Cronologia essenziale dello Stato di Israele

Focus

Le date e i fatti principali di Israele, dalla Dichiarazione d’Indipendenza di Ben Gurion nel 1948 a oggi

1947
Risoluzione n. 181
delle Nazioni Unite che prevede la divisione della Palestina in tre parti, con uno stato ebraico sul 56% del territorio

1948
14 maggio: Nasce lo Stato di Israele che accoglie molti ebrei scampati alla Shoah.
15 maggio: Guerra arabo-israeliana.
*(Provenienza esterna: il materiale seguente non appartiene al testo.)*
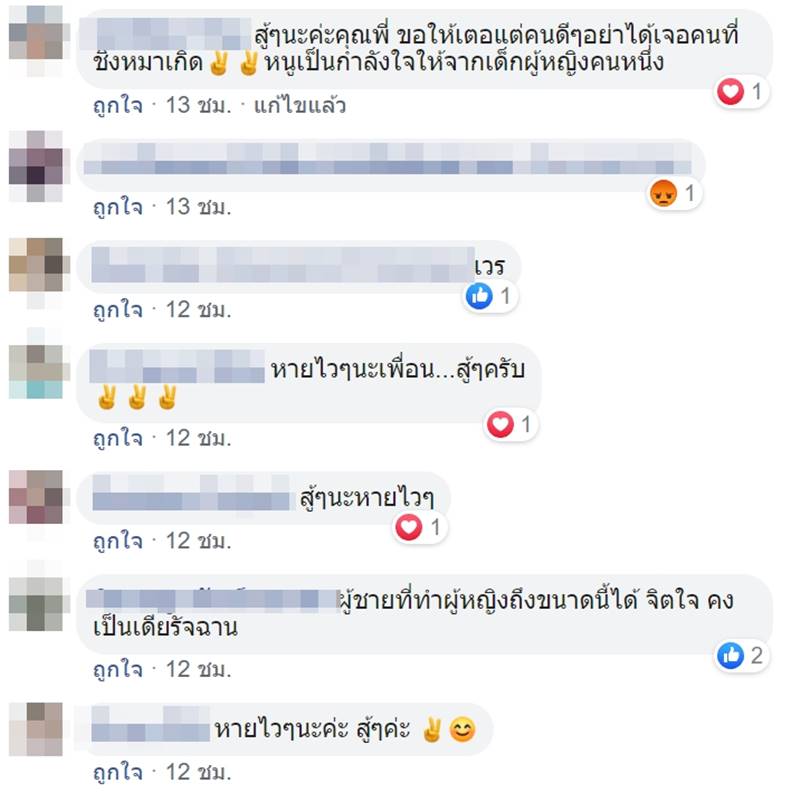
Task: Open last commenter's avatar
Action: [x=36, y=729]
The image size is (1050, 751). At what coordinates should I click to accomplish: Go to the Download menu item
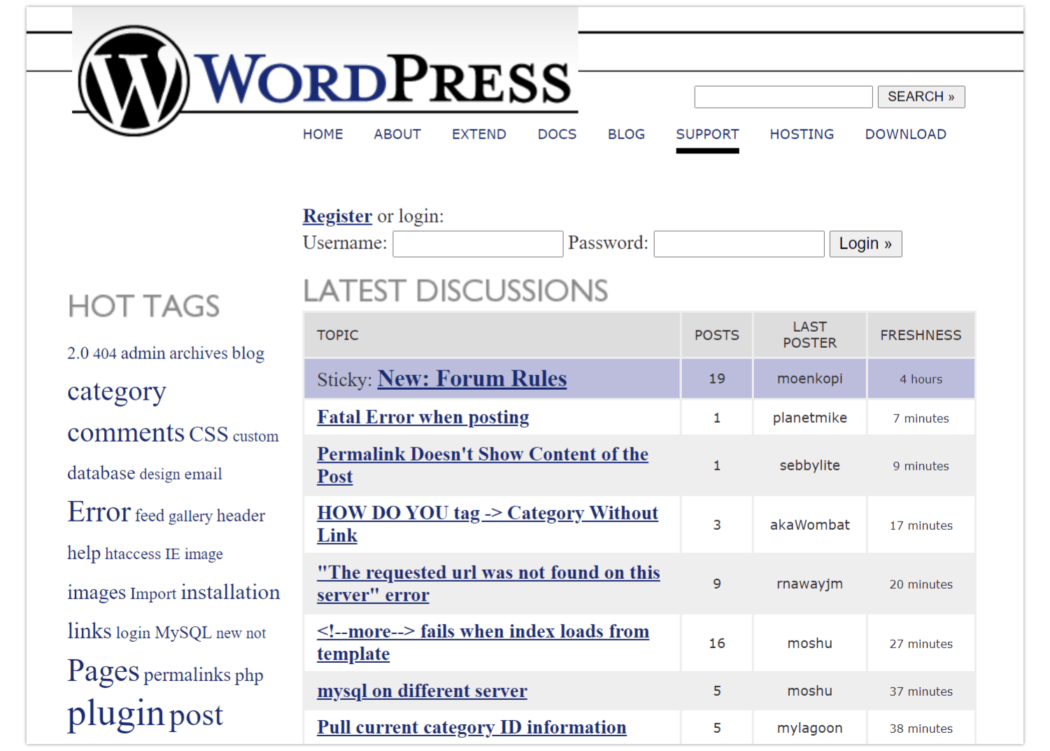pyautogui.click(x=905, y=134)
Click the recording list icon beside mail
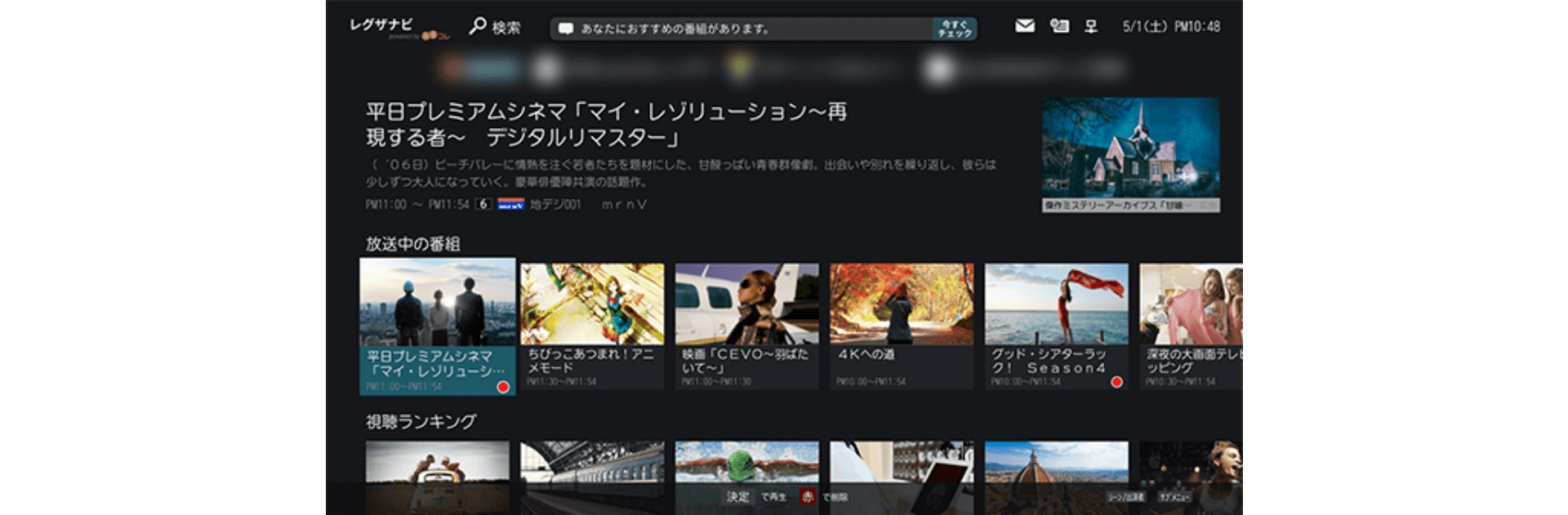This screenshot has height=515, width=1568. (1059, 26)
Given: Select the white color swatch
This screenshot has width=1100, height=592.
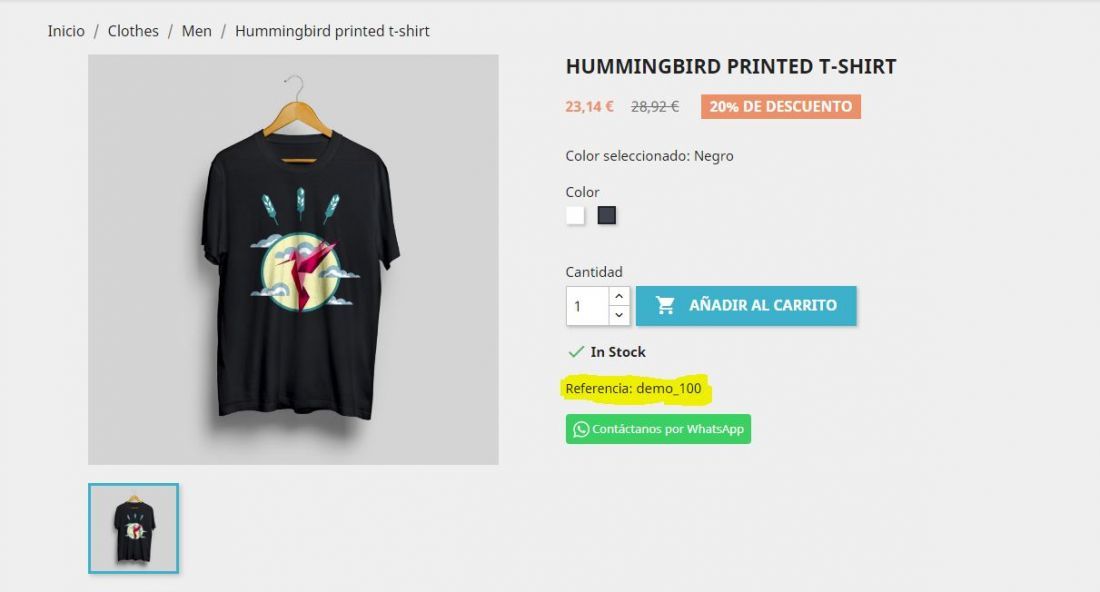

La Lega Araba minaccia contro Israele “una guerra di sterminio e di massacro”. Armistizio nel 1949.
11 dicembre: Risoluzione dell’Onu n. 194, che prevede che ai palestinesi «rifugiati che avessero voluto tornare alle proprie case e vivere in pace coi loro vicini, sarebbe stato permesso di farlo».

1956
Seconda guerra arabo-israeliana con l’Egitto, a causa della chiusura del canale di Suez. Netta vittoria israeliana.

1967
5 giugno: Guerra dei Sei giorni. Israele distrugge le forze aree egiziane, giordane e siriane, occupa le alture del Golan, Cisgiordania e Striscia di Gaza. Gerusalemme è riunificata.
22 novembre: Risoluzione Onu n. 242 dove si stabilisce che Israele ritorni ai confini antecedenti la Guerra dei sei giorni

1968
Inizia la lunga scia di sangue degli attentati palestinesi contro obbiettivi ebraici e israeliani in tutto il mondo.

1972
5-6 settembre: i palestinesi di Settembre Nero massacrano 11 atleti della delegazione israeliana alle Olimpiadi di Monaco.

1973
6 ottobre: nel giorno più sacro del calendario ebraico, gli eserciti di Siria ed Egitto attaccano a sorpresa Israele: è la Guerra dello Yom Kippur. Vittoria israeliana con i paesi arabi che accettano il cessate il fuoco.

1978
17 settembre: Firma degli accordi di Camp David tra Egitto e Israele, a cui seguirà, nel 1979, il trattato di pace col quale l’Egitto recupera il Sinai.

1982
6 giugno: L’esercito di Gerusalemme, in risposta all’attentato dell’OLP contro l’ambasciatore israeliano in Gran Bretagna e ai continui bombardamenti sui civili da parte dei palestinesi,  lancia l’operazione Pace in Galilea ed entra in Libano.
18 settembre: Massacro nei campi di Sabra e Shatila, area sotto controllo israeliano, a opera dei falangisti cristiano-maroniti libanesi.

1988
Agosto: Prima Intifada. Nasce il movimento islamico Hamas che proclama il Jihād contro Israele.

1993
13 Settembre: Firma alla Casa Bianca degli accordi di Oslo con storica stretta di mano tra il primo ministro israeliano Rabin e il leader del’Olp Araft, entrambi Premio Nobel per la Pace.

1994
4 maggio: Israele si ritira dal 70% della Striscia di Gaza e da Gerico.

1995
4 novembre: assassinio di Rabin da parte di un colono israeliano estremista.

2000
Ottobre: Seconda Intifada dopo la ‘passeggiata’ di Sharon sulla spianata delle moschee.

2005
Sharon decide il ritiro dei soldati e l’abbandono degli insediamenti nella Striscia di Gaza.

2008
27 dicembre: Dopo lanci di missili di Hamas su Tel Aviv. Israele si difende con l’offensiva militare “Piombo fuso”

2010
2 settembre: Obama tenta di far ripartire il processo di pace, incontrando il primo ministro israeliano Netanyahu e quello palestinese Abu Mazen.